Additional Differential Diagnoses

 Insomnia due to depression: Several mood disorders are associated with insomnia. Depression can be associated with sleep onset insomnia, sleep maintenance insomnia, or early-morning wakefulness. Hypersomnia occurs in some depressed patients, especially adolescents and those with either bipolar or seasonal (fall/winter) depression.

 Insomnia secondary to adjustment disorder: Any significant life event, such as a change of occupation, loss of a loved one, illness, or examinations, can be a significant stressful event in people’s lives. Behavioral or mood changes associated with adjustment disorder typically start within three months of the stressful event, end six months after the stressor, and cause significant impairment in one’s life. Increased sleep latency, frequent awakenings from sleep, and early-morning awakening can all result. Recovery is rapid, usually occurring within a few weeks.

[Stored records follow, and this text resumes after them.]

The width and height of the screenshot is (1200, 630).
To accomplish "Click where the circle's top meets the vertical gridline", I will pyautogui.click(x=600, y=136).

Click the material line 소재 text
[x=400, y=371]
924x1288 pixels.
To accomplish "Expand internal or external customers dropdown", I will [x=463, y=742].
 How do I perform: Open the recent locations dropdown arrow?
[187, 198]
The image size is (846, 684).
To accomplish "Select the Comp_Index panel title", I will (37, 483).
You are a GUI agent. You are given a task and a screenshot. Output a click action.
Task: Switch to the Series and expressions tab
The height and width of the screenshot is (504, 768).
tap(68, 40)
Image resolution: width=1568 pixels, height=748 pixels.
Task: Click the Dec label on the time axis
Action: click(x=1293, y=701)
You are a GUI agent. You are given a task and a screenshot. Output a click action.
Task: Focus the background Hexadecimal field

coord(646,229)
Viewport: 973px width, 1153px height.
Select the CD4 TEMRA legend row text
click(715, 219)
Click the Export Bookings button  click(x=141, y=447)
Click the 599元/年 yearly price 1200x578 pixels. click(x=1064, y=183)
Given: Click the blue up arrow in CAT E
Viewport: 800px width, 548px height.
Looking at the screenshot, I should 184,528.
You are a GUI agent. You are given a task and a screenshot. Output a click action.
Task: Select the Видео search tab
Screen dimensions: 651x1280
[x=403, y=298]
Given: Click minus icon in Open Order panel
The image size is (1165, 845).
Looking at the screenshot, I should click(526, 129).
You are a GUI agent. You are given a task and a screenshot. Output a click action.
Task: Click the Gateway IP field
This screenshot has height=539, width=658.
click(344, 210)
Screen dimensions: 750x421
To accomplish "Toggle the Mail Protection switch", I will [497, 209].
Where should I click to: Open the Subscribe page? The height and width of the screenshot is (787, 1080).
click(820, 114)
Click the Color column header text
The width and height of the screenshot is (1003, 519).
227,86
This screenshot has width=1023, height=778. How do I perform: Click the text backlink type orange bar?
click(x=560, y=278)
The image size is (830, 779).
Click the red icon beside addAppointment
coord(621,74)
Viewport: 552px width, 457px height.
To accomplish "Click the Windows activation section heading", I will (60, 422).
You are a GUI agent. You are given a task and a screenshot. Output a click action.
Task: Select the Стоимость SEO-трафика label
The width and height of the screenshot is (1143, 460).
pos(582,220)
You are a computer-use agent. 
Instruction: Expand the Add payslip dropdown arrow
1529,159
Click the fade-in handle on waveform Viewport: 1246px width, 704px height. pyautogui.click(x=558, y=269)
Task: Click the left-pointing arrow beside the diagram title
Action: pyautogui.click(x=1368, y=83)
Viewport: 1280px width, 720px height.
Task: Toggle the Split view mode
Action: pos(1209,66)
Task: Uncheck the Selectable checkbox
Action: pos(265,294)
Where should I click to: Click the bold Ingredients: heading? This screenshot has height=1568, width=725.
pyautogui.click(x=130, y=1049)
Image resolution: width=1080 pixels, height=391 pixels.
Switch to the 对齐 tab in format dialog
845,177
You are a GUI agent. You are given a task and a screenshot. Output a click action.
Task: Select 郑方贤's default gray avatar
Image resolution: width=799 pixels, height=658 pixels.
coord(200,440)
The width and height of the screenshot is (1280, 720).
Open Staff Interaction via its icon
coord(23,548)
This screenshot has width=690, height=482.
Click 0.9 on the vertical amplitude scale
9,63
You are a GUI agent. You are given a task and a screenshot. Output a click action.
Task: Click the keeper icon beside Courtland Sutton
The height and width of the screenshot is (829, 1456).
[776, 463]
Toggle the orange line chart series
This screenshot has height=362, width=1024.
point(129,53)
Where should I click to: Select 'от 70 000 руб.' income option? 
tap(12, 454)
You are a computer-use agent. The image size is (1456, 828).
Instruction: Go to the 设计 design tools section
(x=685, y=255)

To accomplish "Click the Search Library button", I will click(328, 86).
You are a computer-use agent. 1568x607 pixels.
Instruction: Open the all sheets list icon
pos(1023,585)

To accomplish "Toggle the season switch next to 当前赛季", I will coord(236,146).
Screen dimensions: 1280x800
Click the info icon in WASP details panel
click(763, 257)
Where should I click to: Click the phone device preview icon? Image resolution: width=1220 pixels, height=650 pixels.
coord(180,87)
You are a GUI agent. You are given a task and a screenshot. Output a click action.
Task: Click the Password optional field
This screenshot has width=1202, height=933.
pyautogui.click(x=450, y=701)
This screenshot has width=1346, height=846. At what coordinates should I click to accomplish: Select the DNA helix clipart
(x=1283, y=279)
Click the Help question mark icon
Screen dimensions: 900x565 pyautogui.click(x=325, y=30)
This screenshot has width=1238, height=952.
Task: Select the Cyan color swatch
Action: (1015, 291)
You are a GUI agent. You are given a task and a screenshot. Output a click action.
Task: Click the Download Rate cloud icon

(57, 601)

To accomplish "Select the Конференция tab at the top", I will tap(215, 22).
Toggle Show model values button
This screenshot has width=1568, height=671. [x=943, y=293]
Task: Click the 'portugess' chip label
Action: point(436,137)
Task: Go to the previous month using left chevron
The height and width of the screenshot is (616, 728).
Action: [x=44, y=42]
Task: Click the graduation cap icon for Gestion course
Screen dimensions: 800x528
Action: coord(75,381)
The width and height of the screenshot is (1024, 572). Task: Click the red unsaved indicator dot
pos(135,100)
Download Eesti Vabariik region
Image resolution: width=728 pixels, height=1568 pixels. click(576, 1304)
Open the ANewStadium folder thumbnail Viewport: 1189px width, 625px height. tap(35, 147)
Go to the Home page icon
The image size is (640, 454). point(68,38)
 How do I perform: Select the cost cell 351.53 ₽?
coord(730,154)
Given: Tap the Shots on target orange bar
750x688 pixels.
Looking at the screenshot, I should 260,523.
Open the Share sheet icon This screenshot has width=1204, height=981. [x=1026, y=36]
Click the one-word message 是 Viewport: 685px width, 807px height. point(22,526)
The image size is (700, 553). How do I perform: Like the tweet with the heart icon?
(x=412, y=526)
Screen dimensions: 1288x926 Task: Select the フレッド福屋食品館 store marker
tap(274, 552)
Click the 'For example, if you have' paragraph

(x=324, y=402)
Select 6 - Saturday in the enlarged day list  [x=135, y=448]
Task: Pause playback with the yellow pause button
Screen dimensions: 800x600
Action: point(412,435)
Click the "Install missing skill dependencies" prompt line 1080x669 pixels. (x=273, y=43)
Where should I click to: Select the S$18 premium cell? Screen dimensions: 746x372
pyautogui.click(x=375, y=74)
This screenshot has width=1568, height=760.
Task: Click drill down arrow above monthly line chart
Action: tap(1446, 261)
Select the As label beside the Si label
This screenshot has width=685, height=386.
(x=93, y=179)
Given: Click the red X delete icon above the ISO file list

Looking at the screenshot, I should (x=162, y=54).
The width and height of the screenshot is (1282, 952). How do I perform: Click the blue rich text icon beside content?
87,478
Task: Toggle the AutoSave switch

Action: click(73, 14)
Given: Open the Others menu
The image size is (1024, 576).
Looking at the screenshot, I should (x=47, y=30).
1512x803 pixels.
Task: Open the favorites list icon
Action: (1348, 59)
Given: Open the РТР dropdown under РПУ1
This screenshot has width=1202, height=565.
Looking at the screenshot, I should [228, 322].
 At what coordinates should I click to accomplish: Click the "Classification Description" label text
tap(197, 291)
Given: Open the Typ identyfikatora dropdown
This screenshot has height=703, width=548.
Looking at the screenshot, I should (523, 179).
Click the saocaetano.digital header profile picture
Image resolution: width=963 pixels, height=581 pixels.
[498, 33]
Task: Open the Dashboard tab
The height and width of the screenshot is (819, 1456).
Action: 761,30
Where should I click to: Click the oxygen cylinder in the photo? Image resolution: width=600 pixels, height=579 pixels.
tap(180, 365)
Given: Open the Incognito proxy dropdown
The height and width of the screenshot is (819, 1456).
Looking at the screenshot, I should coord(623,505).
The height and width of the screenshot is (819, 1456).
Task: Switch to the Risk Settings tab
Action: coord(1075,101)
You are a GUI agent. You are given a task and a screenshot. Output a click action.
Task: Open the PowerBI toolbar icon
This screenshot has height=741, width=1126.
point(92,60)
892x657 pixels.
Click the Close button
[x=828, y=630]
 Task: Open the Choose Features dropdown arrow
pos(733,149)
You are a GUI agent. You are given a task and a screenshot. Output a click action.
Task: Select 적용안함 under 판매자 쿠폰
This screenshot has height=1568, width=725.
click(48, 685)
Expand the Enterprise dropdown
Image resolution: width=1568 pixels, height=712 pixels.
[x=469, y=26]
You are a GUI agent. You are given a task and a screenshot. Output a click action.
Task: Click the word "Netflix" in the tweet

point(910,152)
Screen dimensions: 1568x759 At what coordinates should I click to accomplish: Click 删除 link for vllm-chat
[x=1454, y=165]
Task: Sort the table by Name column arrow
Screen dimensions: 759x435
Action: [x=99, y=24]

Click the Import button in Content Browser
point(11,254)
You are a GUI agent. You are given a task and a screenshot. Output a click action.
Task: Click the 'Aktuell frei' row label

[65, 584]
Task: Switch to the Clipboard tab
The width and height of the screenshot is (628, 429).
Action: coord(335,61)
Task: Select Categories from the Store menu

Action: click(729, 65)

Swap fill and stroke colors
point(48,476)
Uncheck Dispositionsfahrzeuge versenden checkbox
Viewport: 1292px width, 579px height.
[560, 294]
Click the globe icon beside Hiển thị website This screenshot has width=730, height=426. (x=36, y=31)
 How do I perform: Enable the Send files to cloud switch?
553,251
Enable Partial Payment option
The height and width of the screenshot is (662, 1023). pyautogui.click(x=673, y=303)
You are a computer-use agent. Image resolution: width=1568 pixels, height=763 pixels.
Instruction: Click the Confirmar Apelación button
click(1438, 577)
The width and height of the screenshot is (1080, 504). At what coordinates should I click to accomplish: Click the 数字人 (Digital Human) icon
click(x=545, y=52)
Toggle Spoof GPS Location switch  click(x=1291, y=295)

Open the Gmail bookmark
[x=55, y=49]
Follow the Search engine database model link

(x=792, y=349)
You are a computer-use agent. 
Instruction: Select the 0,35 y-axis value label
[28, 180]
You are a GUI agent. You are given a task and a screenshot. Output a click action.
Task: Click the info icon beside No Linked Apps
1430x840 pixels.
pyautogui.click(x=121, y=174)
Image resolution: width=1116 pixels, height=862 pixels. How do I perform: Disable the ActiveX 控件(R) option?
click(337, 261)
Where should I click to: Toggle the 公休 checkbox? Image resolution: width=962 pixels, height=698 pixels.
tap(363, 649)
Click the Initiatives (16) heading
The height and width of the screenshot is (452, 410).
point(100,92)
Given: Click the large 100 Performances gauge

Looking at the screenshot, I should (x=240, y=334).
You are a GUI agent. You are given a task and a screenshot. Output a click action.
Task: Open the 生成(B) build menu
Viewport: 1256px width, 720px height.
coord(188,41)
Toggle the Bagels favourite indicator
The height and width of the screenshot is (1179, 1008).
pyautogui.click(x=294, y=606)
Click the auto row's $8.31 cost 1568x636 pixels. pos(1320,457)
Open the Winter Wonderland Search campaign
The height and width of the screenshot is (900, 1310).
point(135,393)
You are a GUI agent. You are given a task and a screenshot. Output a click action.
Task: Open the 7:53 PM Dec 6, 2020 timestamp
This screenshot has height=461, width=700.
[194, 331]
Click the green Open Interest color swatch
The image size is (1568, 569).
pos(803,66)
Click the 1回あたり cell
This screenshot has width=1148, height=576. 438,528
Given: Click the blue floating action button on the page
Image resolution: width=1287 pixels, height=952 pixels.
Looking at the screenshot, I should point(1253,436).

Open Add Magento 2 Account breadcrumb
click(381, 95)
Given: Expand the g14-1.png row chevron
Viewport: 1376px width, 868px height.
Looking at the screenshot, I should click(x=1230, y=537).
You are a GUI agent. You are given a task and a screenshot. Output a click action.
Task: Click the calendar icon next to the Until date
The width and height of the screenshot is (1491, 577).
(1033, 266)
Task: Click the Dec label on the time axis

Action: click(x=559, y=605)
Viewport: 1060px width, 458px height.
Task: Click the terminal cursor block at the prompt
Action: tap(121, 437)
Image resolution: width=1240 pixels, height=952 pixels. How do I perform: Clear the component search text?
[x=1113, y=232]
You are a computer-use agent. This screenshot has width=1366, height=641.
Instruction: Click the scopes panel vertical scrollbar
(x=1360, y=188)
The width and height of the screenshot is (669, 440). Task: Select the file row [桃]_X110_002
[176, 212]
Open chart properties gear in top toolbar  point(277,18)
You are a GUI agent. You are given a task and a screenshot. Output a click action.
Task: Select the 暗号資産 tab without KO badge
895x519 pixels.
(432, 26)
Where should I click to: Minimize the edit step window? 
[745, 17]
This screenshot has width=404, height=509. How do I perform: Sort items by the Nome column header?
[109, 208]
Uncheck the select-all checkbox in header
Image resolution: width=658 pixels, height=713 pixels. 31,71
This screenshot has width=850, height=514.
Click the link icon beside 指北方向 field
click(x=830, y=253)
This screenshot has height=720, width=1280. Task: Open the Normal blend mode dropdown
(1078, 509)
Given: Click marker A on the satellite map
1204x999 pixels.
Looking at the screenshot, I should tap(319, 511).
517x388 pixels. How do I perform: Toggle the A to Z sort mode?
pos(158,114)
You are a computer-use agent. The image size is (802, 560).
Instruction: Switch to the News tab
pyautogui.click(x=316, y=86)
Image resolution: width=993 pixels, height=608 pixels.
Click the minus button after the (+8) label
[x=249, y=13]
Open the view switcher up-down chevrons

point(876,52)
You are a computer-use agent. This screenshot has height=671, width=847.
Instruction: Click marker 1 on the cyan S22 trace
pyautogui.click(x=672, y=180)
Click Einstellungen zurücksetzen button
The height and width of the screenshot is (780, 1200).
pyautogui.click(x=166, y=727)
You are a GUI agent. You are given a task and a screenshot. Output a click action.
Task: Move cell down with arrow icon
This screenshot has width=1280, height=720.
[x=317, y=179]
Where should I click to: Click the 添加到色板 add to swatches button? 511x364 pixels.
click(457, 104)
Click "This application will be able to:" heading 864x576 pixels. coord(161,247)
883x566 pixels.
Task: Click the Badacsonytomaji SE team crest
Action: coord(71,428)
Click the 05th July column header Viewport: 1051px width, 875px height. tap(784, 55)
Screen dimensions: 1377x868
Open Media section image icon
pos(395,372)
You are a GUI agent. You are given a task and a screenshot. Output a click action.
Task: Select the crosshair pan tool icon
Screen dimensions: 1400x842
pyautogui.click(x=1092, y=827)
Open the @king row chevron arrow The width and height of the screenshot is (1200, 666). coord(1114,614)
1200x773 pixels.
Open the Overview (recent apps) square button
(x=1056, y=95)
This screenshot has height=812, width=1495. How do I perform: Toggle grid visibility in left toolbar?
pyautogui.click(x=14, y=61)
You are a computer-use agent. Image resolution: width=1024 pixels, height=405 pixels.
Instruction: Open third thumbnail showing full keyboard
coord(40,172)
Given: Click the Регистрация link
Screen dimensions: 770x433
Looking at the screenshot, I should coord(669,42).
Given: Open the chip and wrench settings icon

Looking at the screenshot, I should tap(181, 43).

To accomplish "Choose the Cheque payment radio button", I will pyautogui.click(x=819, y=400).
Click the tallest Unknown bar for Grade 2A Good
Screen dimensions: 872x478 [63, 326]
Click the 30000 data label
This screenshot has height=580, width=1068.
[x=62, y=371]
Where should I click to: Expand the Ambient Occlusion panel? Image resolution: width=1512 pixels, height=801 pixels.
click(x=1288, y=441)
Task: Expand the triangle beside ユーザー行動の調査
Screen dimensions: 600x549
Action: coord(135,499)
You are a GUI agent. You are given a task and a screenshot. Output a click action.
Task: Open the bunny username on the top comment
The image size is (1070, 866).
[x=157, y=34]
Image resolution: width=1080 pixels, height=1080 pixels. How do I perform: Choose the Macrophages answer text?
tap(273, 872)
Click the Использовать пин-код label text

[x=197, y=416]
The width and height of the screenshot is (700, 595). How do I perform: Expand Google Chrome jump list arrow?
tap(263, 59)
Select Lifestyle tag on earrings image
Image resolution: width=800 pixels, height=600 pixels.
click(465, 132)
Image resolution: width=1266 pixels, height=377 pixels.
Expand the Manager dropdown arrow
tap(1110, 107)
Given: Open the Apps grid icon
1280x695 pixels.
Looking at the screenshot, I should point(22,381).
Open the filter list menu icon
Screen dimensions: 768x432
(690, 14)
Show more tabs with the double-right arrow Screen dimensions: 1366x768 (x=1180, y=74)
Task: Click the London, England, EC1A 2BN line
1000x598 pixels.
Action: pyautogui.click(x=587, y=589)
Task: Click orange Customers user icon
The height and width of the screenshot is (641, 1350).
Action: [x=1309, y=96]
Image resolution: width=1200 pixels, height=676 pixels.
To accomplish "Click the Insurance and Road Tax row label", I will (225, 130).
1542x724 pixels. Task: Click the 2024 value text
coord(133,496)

 Illicit drug use: Drugs such as cocaine and amphetamine increase sympathetic activity and can thus cause insomnia.

 Obstructive sleep apnea (OSA): More than 50% of patients evaluated for OSA complain of symptoms of insomnia, including difficulty in initiating and maintaining sleep and early-morning awakening. OSA has a higher association with obesity and large tonsils. However, given that this patient has had a tonsillectomy, it is unlikely that enlarged tonsils secondary to OSA are the cause of her disorder.

Diagnostic Workup

 TSH, FT3, FT4: The patient gives a history of weight loss, increased frequency of bowel movements, palpitations, and sweaty palms, all of which suggest hyperthyroidism. An elevated FT4 with suppressed TSH is diagnostic.

 Urine toxicology: Although this patient denies illicit drug use, a toxicology screen will help rule out the use of CNS stimulants that can cause insomnia (eg, cocaine, amphetamine).

 CBC: Can help detect anemia, hidden infection, or malignancy, all of which can cause the fatigue and weight loss seen in this patient.

 Polysomnography: A diagnostic test for OSA syndrome that can also help assess the severity of the disease as well as any comorbidities with which it might be associated.

 ECG: Nonspecific changes can be seen with hyperthyroidism and anxiety disorders.